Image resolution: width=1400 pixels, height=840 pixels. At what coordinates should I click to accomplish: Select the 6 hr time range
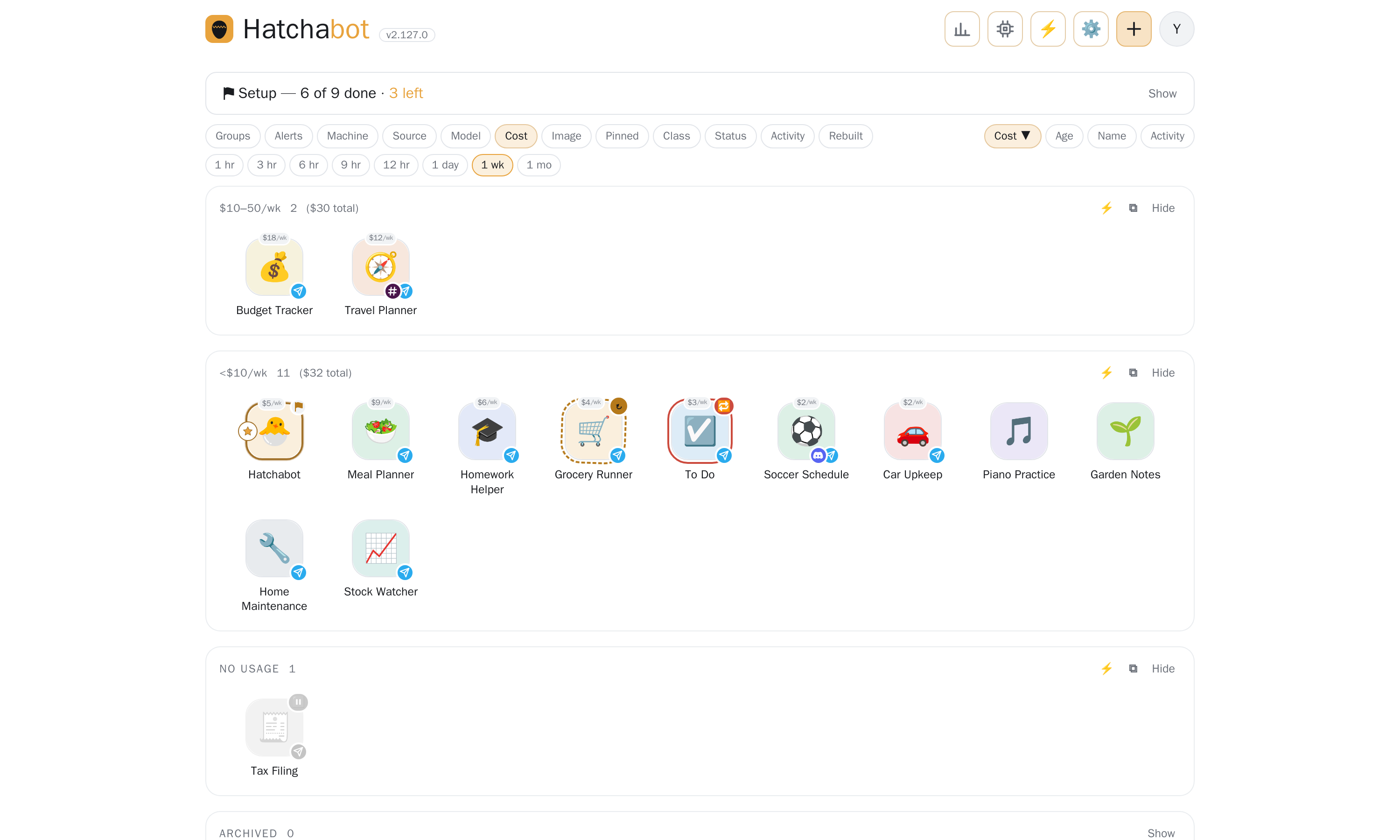pyautogui.click(x=308, y=165)
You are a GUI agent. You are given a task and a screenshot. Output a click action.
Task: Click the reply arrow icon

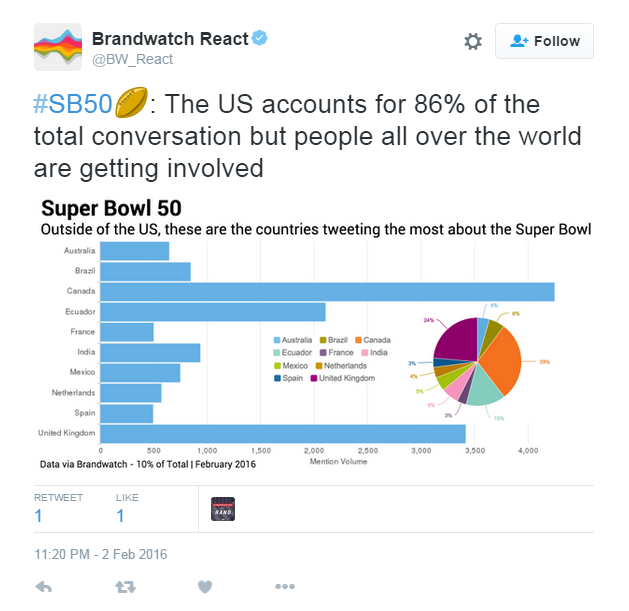pos(44,587)
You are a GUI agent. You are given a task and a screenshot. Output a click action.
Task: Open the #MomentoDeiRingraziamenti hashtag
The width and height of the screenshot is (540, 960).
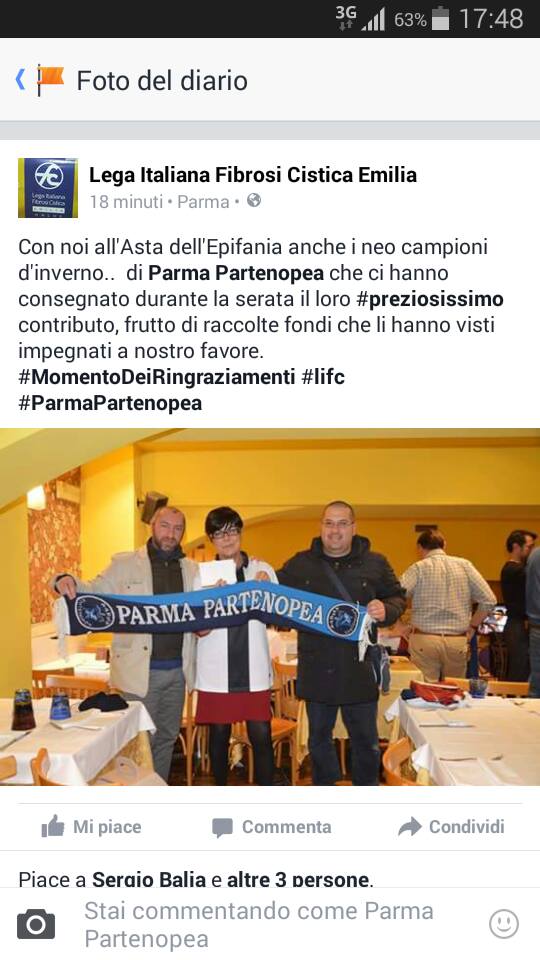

• _Instructions for the task_
Make a word-for-word copy of the records above, excluding all pictures.

• _Response to the task_
Image resolution: width=1400 pixels, height=840 pixels. At what coordinates should I click to accomplish: Select the 6 hr time range
pyautogui.click(x=308, y=165)
You are a GUI agent. You are given a task and a screenshot. Output a click action.
Task: Click the reply arrow icon

pos(44,587)
You are a GUI agent. You are given a task and a screenshot. Output a click action.
Task: Open the #MomentoDeiRingraziamenti hashtag
The width and height of the screenshot is (540, 960).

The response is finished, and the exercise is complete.